By F. Vincent Vernuccio
Aug. 7, 2022
Wall Street Journal
Good luck getting a big raise if you’re in a union right now. That’s the unspoken message of a July 29 report from the federal Bureau of Labor Statistics. It showed that nonunion workers’ nominal pay in June was up 5.8% year over year, compared with only 3.8% for union workers’. The gap has been widening for a year.
Why? Inflation. This divergence makes sense when you think of how union contracts operate. Unions negotiate long-term collective-bargaining agreements between workers and employers, with a typical contract lasting three to five years. That locks in the union’s gains but leaves it with little bargaining power or flexibility when something sudden or severe, like the current inflation, hits. So unless the contract is about to expire, union members are trapped when they need the freedom to negotiate better raises much faster.

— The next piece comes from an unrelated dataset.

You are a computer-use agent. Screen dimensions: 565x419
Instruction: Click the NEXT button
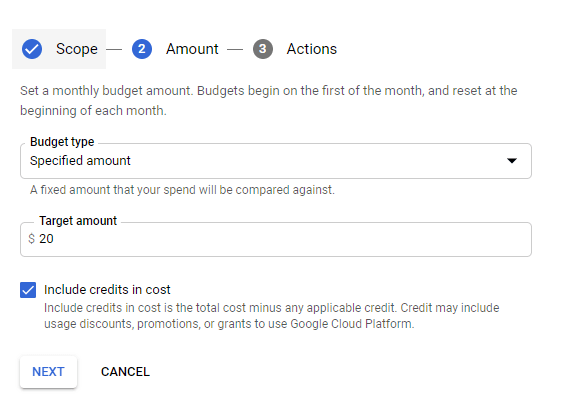click(48, 372)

Consider a collective-bargaining agreement that was reached in, say, 2020 or early 2021. It probably won’t expire until the middle of the decade. The employees it covers need immediate relief from inflation. While they can expect regular “cost of living” wage hikes, these are typically at a fixed rate, not tied to actual inflation. Most unionized employees aren’t as lucky as those at John Deere, which agreed to a new six-year contract with a 10% raise and two 5% raises after the previous contract expired last fall.

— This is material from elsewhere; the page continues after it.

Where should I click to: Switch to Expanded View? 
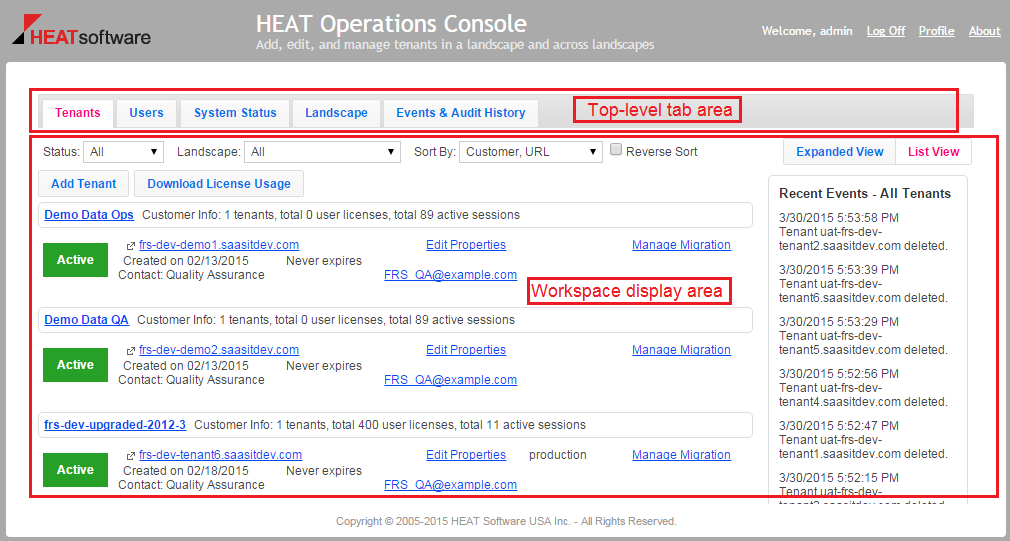coord(839,152)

Faced with the knowledge that their members are falling behind, labor leaders will talk a big game about putting the squeeze on management. But federal labor law prevents changes to working conditions (including wages) without contract negotiations, which a unionized business has little incentive to begin earlier than necessary.
By contrast, for the tens of millions of employees who aren’t covered by a union contract, getting a raise is often as simple as asking for one. What may take months or years for a union member may take hours for a nonunion worker.
Consider Delta Air Lines. In June, the company started paying flight attendants for the 30 to 50 minutes that passengers spend boarding—time that was previously off the clock. Delta could make this move quickly because its attendants aren’t unionized. Yet the attendants at 17 other airlines, who are represented by the Association of Flight Attendants, have no chance of seeing the same pay policy until their contracts are renegotiated.
The contrast at Starbucks is even more stark. In May, CEO Howard Schultz announced $200 million in raises and other investments at about 9,000 nonunion stores. The roughly 200 stores that have recently been organized by Starbucks Workers United were excluded; negotiations on wages and other demands are under way.
Last week the union asked Starbucks to extend the same wage hikes to its members, but outside the collective-bargaining process—a unilateral concession by management that Starbucks says it can’t make under federal labor law. The union is tacitly admitting that in this time of high inflation, its members can’t keep up with their nonunion peers.
Mr. Vernuccio is president of the Institute for the American Worker.